---
name: eval-autoresearch-fit
description: >
  Trigger with "evaluate autoresearch fit", "score this skill for karpathy loop",
  "is this a good autoresearch candidate", "assess autoresearch viability for",
  "which skills are best for autonomous loop optimization", "score skills for 3-file architecture",
  or when the user wants to determine if a skill is a good candidate for applying the
  Karpathy autoresearch autonomous optimization loop pattern.
user-invocable: true
argument-hint: "[skill-name-or-path] | --batch | --list | --status"
allowed-tools: Bash, Read, Write
---

# Evaluate Autoresearch Fit

Assess whether a skill is a viable candidate for the Karpathy 3-File Autoresearch autonomous
optimization loop. Scores each skill on four dimensions, proposes what the 3-file architecture
would look like, and updates the canonical `summary-ranked-skills.json` via the update script.

## Background

The Karpathy autoresearch pattern requires three conditions simultaneously:
1. **A Clear Metric** — a single number with a clear optimization direction
2. **Automated Evaluation** — no human in the loop; scoring runs headlessly from a shell command
3. **One Editable File** — the agent mutates only a single predefined target per loop

Skills that lack these properties cannot run an effective autonomous loop.

## Data File

The canonical ranked skills list lives at:
```
plugin-research/experiments/analyze-candidates-for-auto-reseaarch/skills/eval-autoresearch-fit/assets/resources/summary-ranked-skills.json
```

After every evaluation, update it with the update script (see Step 5).

## Scoring Dimensions

Each dimension is scored 1-10. Max total = 40.

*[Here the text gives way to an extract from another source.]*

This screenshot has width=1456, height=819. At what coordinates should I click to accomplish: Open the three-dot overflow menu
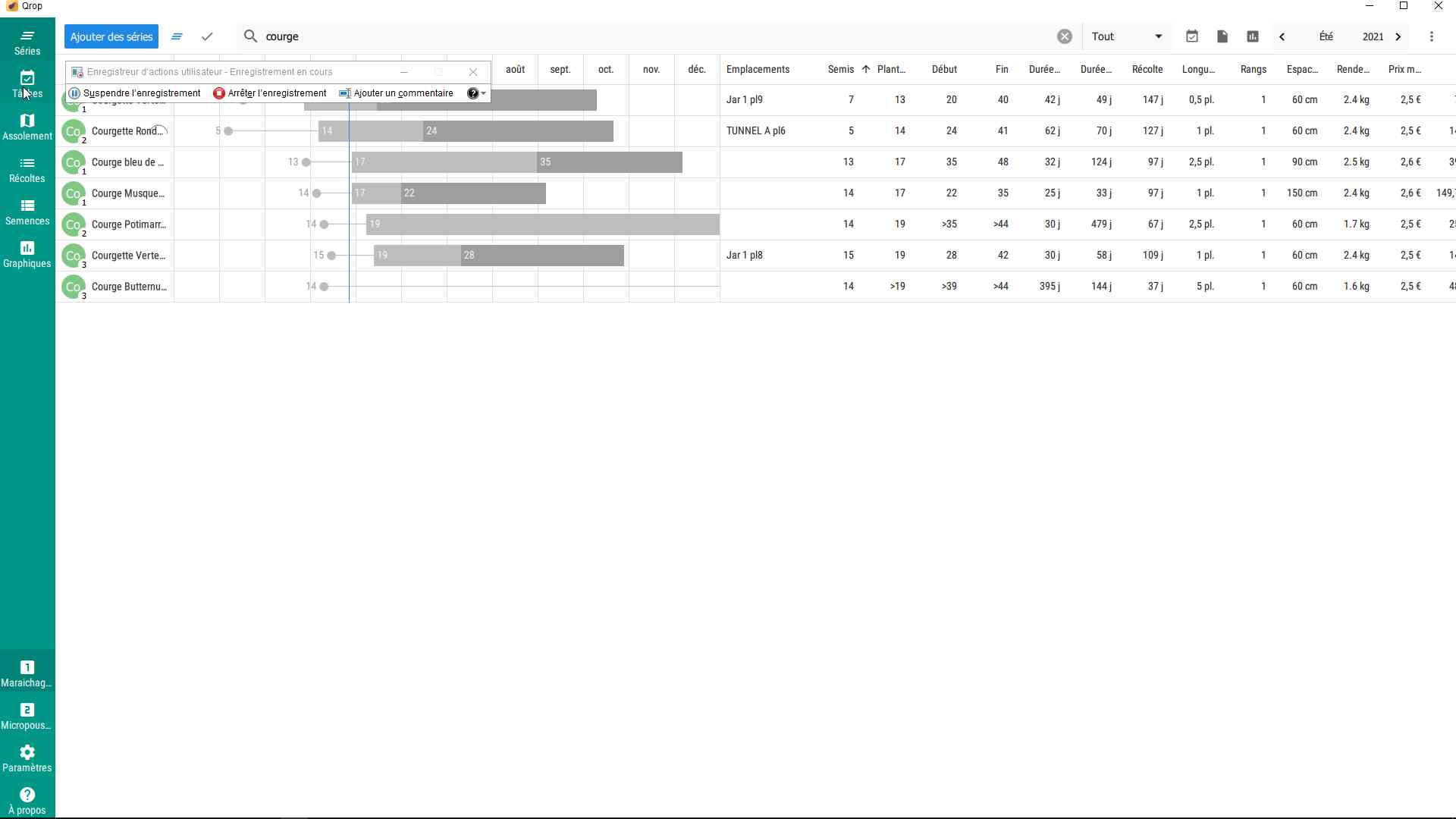[1432, 36]
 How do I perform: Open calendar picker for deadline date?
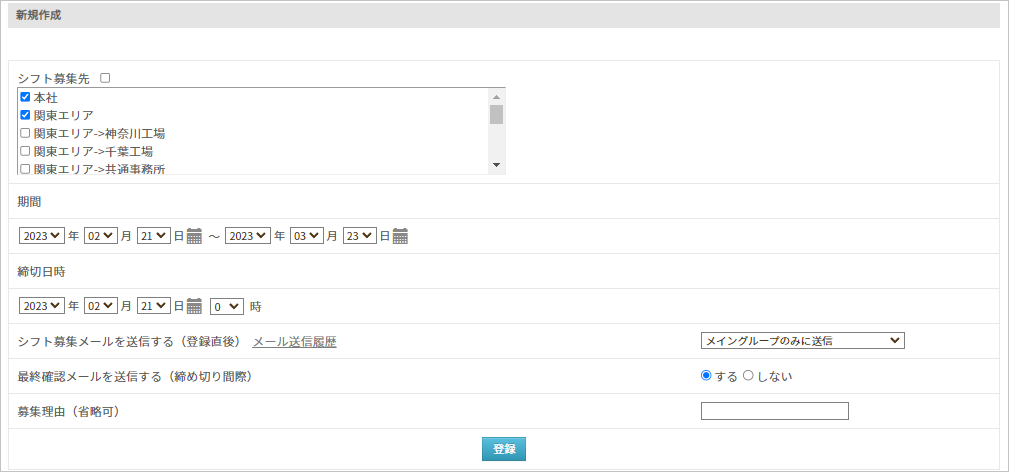pos(194,307)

| Dimension | 10 (Best) | 1 (Worst) |
|---|---|---|
| **Objectivity** | Binary pass/fail or exact numeric output from a shell command | Purely subjective, requires human taste judgment |
| **Execution Speed** | Completes in seconds | Requires 30+ min or human input |
| **Frequency of Use** | Triggered multiple times per day | Rarely needed (monthly or less) |
| **Potential Utility** | Prevents systemic failures or saves hours per session | Nice-to-have improvement |

**Viability thresholds:**
- **32-40 HIGH** — Excellent candidate, implement now
- **24-31 MEDIUM** — Good candidate, address identified gaps first
- **16-23 LOW** — Needs significant rework to be viable
- **< 16 NOT_VIABLE** — Skip or the metric is unfixable

## Evaluation Steps

### Step 1: Locate the Skill

If `$ARGUMENTS` is a path to a directory containing `SKILL.md`, read it directly.

Otherwise find it by name from the repo root:
```bash
PROJECT_ROOT=$(git rev-parse --show-toplevel)
find "$PROJECT_ROOT/plugins" -name "SKILL.md" | grep "$ARGUMENTS" | head -5
```

Read the SKILL.md fully before scoring.

### Step 2: Score Each Dimension

Reason through each dimension explicitly before assigning a number.

**Objectivity (1-10)**
- Can the outcome be captured as a single number from a shell command?
- Is there a binary pass/fail condition requiring no LLM judgment?
- Deductions: -2 if LLM-as-judge is needed, -4 if no numeric proxy exists, -7 if purely aesthetic
- Flag: if the only evaluator is an LLM call, note non-determinism cost

**Execution Speed (1-10)**
- <10s = 10, 10-60s = 9, 1-5min = 7, 5-15min = 5, 15-30min = 3, >30min = 1
- Ask: does the skill have interactive phases (confirmations, interviews)? Those must be bypassed in eval mode.

**Frequency of Use (1-10)**
- Multiple times per session = 10, Daily = 8, Few/week = 6, Weekly = 4, Monthly = 2, Rare = 1
- Base this on the skill's description trigger phrases and use context

**Potential Utility (1-10)**
- If this skill's behavior were optimized 50% more reliably, what's the downstream impact?
- Does it gate other work? Is it in a critical path?
- Systemic/prevents failures = 10, Saves significant time = 7, Moderate = 5, Minor = 2

### Step 3: Identify Loop Type and Split Loops if Needed

Determine the loop type:
- **DETERMINISTIC**: evaluator is pure shell (no LLM call). Preferred.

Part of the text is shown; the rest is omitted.